X

Microsoft sees smartphone prices cut in half by 2012

Windows Phone division president Andy Lees tells Microsoft Worldwide Partner Conference attendees that smartphone costs before long-term contract discounts could hit $100 next year.

Jay Greene Former Staff Writer
Jay Greene, a CNET senior writer, works from Seattle and focuses on investigations and analysis. He's a former Seattle bureau chief for BusinessWeek and author of the book "Design Is How It Works: How the Smartest Companies Turn Products into Icons" (Penguin/Portfolio).
Jay Greene
2 min read

The head of Microsoft's Windows Phone division believes the company and its partners can cut the costs of smartphones running the company's mobile operating system by as much as half over the next year as a plethora of new devices hit the market.

Andy Lees, president of the Windows Phone division, told the 15,000 attendees at Microsoft's Worldwide Partner Conference in Los Angeles today that he expects the price of devices, before carrier discounts for long-term contracts, to hit $100 to $150 next year. Right now, they cost $200 or more, he said. And a year ago, those devices ran upwards of $400.

Microsoft's Andy Lees at the 2011 Microsoft Worldwide Partner Conference in Los Angeles. Microsoft; screenshot by Jay Greene/CNET

That's possible because chipmakers are now able to pack more and more functionality onto tiny processors that can fit into phones.
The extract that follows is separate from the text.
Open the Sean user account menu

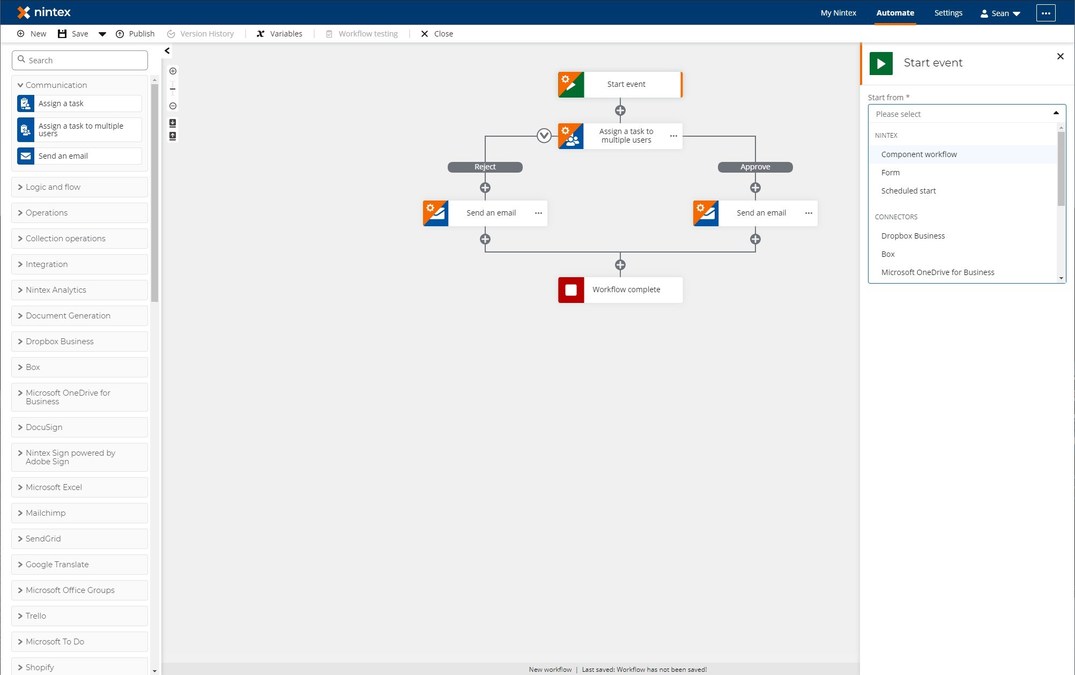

"You're seeing a dramatic price reduction," Lees said in a speech that was streamed online.

Lees also explained why Microsoft won't be offering its Windows Mobile operating system to tablet computer makers. The company believes that tablet users want many of the functions available to them when they use PCs such as the ability to connect to a network and the ability to print documents.

"We view a tablet as a sort of PC," Lees said.

And Microsoft's believes that tablets aren't PC replacements, as Apple's Steve Jobs has suggested, but rather pieces of the technical landscape that can all be used for different purposes. Microsoft wants to leverage its strength with its dominant Windows operating system in PCs to strengthen its position in mobile phones, where it's market share is small, and slates, where Apple dominates. Lees believes Microsoft's "unified ecosystem" will be a lure for consumers.

"We won't have an ecosystem for PCs, and one for phones and one for tablets," Lees said.

Microsoft's Steve Guggenheimer, showing an unnamed Samsung mobile phone, in a speech that was streamed online Microsoft; screenshot by Jay Greene/CNET

To that end, Steve Guggenheimer, Microsoft corporate vice president in the original equipment manufacturer division, showed off a handful of devices that will be hitting the market in the coming months that fit into that ecosystem. He quickly showed off phones from Acer, Fujitsu, and ZTE running the version of the Windows Phone operating system, codenamed Mango, due this fall. Guggenheimer also pulled a soon-to-be-released Samsung device from his pocket showing the unnamed model, he said, for the first time. He didn't offer any other details about the device.

"It's very thin and it's light," Guggenheimer said. "And that's the theme you're going to see as the processors get better." He also highlighted a few slate computers running Windows, including the Asus B121 slate and Acer W500, which both have a Trusted Platform Module chip in it that for corporate users that want added security. And he showed a slim Sony Vaio Z laptop, designed to give Apple's MacBook Air new competition.

"You give me any thin, lightweight laptop device, we'll take it head-to-head," Guggenheimer said. "You'll see a lot of innovation in thin and light."